Inhaled corticosteroids (ICSs) constitute the most commonly
prescribed therapies for asthma. They are effective, but there are up to 24% of
asthma patients who do not achieve significant improvement with them. ICSs
produce treatment responses in six clinical phenotypes: lung function,
bronchodilator response, airway responsiveness, symptoms, need for oral
steroids, and frequency of emergency department visits or need for hospitalization.
For the past 15 years and in an escalating prevalence of asthma, researchers
have considered these phenotypes to be guided by separate mechanisms.
Clemmer et al
propose a move away from the focus on single phenotypes to a more holistic
approach. They suggest that there is a corticosteroid responsiveness
endophenotype that modulates the asthma disease process, is latent in
ICS-untreated patients, and is active in ICS-treated patients. Under this
hypothesis, the corticosteroid responsiveness endophenotype influences the
asthma disease process to produce the treatment effect observed in all the
clinical phenotypes (J Allergy Clin Immunol 2015; 136(2): 274-281).
As such, the authors present a composite phenotype
responsiveness model that combines the six clinical phenotypes and measures the
endophenotype. They used principal component analysis (PCA) to determine the
model in a study population of both ICS-treated and non-ICS-treated patients
with mild to moderately severe asthma.

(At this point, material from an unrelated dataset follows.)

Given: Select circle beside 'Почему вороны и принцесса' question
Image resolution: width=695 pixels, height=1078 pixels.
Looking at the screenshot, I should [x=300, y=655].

The model was then tested in four
replication populations. Using treatment effect area under the receiver
operating characteristic curve (AUC), they demonstrate that a composite
phenotype measures corticosteroid responsiveness with greater accuracy and
stability across populations than the individual clinical
phenotypes do.
The potential applications of the composite phenotype are
many. It should enable asthma pharmacogenetic studies with more power for a
given sample size or that require a smaller sample to achieve a given power.
Given that it collapses multiple longitudinal clinical observations into a
corticosteroid response metric and that it is easily implemented in a single
computer program, it could allow a clinical practitioner to more accurately
estimate ICS response. Finally, the model could be used to characterize the
many asthma patients who do not respond to ICS treatment with better accuracy.